Data extracted from a collection
==========

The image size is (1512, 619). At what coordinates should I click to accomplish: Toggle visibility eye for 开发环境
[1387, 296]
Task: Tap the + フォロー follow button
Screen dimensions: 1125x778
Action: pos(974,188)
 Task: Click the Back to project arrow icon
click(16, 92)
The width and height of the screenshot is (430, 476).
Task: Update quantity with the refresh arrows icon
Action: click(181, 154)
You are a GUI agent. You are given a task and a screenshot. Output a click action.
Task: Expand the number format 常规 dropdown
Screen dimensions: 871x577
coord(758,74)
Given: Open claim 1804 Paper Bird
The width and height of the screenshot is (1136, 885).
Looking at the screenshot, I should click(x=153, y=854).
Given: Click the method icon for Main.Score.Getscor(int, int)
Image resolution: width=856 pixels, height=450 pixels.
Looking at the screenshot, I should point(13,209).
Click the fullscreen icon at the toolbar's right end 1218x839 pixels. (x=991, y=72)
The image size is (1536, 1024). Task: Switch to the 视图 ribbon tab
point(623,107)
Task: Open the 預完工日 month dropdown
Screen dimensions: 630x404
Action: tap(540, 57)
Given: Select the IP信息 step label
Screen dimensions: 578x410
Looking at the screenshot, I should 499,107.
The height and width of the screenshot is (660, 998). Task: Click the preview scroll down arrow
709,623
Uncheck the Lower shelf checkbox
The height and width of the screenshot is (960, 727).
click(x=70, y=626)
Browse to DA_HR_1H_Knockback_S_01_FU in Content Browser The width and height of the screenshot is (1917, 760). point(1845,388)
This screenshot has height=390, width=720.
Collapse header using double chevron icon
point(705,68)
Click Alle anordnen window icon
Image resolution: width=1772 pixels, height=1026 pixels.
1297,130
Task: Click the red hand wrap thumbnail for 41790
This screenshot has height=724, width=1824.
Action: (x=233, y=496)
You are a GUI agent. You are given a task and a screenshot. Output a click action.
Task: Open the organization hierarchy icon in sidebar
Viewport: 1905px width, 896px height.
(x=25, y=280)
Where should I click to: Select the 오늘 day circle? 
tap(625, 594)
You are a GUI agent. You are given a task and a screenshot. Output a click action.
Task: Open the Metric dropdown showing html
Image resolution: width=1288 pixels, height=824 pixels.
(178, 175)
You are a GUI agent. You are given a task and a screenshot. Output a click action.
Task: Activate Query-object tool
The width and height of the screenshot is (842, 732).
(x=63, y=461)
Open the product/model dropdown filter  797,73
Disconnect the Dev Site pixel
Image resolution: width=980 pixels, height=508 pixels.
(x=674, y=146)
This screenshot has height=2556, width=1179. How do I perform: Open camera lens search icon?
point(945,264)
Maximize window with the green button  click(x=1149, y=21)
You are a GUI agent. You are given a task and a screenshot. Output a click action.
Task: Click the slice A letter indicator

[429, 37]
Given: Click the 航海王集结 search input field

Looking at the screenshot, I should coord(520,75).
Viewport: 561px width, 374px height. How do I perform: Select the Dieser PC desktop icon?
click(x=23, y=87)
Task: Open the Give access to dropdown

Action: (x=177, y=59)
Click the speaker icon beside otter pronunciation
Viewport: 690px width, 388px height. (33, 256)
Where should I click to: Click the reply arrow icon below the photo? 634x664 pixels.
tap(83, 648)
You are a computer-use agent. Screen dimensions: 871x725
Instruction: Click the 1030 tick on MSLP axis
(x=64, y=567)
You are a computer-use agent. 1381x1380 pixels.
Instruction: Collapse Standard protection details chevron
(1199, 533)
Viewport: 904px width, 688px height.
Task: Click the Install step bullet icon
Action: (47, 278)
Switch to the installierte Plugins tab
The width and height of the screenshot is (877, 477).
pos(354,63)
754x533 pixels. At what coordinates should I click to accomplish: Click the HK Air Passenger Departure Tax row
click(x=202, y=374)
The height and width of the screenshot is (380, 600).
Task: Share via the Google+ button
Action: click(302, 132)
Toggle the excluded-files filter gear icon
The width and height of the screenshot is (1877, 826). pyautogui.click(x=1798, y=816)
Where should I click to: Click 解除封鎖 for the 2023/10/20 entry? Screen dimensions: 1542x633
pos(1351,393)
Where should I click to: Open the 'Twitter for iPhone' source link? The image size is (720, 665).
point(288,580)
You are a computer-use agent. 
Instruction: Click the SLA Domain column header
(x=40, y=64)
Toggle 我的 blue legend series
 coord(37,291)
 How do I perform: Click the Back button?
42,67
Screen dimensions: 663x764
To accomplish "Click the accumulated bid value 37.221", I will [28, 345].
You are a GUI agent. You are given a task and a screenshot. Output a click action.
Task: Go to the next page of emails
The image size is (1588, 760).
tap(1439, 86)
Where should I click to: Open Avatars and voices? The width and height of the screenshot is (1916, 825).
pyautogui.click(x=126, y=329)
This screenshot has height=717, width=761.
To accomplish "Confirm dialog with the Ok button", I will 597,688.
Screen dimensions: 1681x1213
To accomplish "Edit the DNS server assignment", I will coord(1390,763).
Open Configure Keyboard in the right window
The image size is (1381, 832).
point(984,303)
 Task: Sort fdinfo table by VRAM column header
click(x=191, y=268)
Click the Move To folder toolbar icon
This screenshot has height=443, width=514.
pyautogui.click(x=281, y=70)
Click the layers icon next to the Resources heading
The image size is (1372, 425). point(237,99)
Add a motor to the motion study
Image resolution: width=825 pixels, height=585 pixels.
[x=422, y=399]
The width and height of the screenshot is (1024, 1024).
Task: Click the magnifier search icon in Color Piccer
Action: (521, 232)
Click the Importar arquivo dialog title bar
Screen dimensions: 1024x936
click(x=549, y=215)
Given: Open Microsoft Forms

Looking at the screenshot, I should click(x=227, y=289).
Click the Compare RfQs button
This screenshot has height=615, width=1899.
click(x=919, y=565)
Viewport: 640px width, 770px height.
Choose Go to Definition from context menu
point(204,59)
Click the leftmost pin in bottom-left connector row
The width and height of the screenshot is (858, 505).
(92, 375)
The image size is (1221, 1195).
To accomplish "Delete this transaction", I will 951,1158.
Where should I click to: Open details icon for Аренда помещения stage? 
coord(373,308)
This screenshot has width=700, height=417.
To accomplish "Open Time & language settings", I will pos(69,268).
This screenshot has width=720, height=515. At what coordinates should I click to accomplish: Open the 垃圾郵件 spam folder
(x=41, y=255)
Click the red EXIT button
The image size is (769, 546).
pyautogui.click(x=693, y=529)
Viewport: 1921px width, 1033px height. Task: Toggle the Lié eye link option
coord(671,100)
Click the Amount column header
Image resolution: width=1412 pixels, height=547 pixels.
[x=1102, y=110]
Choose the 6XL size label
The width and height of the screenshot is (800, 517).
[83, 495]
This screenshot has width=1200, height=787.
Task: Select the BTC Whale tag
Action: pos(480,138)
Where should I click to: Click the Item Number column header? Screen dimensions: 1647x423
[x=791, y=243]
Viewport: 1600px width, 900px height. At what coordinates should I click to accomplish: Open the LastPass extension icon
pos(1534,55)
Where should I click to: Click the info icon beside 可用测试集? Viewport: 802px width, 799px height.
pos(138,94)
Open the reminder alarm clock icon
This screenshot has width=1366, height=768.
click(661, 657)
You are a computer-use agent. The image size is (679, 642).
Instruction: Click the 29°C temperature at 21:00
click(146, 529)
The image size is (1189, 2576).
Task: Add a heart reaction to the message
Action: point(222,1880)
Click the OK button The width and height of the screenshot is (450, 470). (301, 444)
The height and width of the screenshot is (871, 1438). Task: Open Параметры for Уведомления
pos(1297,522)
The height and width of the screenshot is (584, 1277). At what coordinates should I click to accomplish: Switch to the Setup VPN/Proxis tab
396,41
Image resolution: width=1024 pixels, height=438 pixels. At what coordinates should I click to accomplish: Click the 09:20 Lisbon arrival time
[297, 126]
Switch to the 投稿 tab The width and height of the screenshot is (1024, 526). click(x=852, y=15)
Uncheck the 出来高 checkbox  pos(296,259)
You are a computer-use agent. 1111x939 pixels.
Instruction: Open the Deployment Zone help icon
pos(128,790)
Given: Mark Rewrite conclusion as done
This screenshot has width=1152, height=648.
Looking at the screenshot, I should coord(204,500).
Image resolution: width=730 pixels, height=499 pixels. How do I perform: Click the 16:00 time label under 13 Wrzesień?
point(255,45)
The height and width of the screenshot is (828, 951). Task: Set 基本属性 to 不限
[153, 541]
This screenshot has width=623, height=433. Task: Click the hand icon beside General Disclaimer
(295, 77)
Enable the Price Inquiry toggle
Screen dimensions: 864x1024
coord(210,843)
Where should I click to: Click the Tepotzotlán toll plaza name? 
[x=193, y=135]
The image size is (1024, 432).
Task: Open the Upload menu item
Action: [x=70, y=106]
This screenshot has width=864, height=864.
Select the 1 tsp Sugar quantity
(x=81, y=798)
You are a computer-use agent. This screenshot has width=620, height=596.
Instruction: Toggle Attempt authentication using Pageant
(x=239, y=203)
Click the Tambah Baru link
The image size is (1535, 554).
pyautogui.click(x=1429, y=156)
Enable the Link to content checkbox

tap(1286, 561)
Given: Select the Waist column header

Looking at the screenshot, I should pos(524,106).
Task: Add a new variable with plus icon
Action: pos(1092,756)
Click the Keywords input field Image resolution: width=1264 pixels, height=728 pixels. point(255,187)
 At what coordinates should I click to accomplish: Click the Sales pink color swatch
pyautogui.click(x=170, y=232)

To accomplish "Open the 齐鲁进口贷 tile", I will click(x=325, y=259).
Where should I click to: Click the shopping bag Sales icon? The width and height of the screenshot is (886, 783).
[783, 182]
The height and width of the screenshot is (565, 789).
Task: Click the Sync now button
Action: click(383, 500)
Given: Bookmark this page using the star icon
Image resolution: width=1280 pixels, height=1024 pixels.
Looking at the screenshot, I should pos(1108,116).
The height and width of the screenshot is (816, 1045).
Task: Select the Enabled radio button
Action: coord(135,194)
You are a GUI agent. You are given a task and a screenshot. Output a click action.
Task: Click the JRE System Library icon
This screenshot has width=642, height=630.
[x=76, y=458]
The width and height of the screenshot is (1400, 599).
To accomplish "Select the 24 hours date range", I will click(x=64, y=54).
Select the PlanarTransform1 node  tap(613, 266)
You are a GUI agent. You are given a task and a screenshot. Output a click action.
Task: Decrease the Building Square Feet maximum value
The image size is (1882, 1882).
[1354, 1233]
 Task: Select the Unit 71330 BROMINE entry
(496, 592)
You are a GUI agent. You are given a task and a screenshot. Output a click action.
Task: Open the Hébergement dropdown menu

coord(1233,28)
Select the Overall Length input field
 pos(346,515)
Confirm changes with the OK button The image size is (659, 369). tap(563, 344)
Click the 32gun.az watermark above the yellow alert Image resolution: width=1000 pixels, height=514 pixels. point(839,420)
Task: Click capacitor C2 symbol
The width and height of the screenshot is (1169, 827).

==========

PROBLEM TO SOLVE
Only the lines above starting with the one with "Task: Click the JRE System Library icon" and going through the one with "Select the PlanarTransform1" are to be copied, word for word and with both ends kept.

SOLUTION FOR THIS EXERCISE
Task: Click the JRE System Library icon
This screenshot has width=642, height=630.
[x=76, y=458]
The width and height of the screenshot is (1400, 599).
To accomplish "Select the 24 hours date range", I will click(x=64, y=54).
Select the PlanarTransform1 node  tap(613, 266)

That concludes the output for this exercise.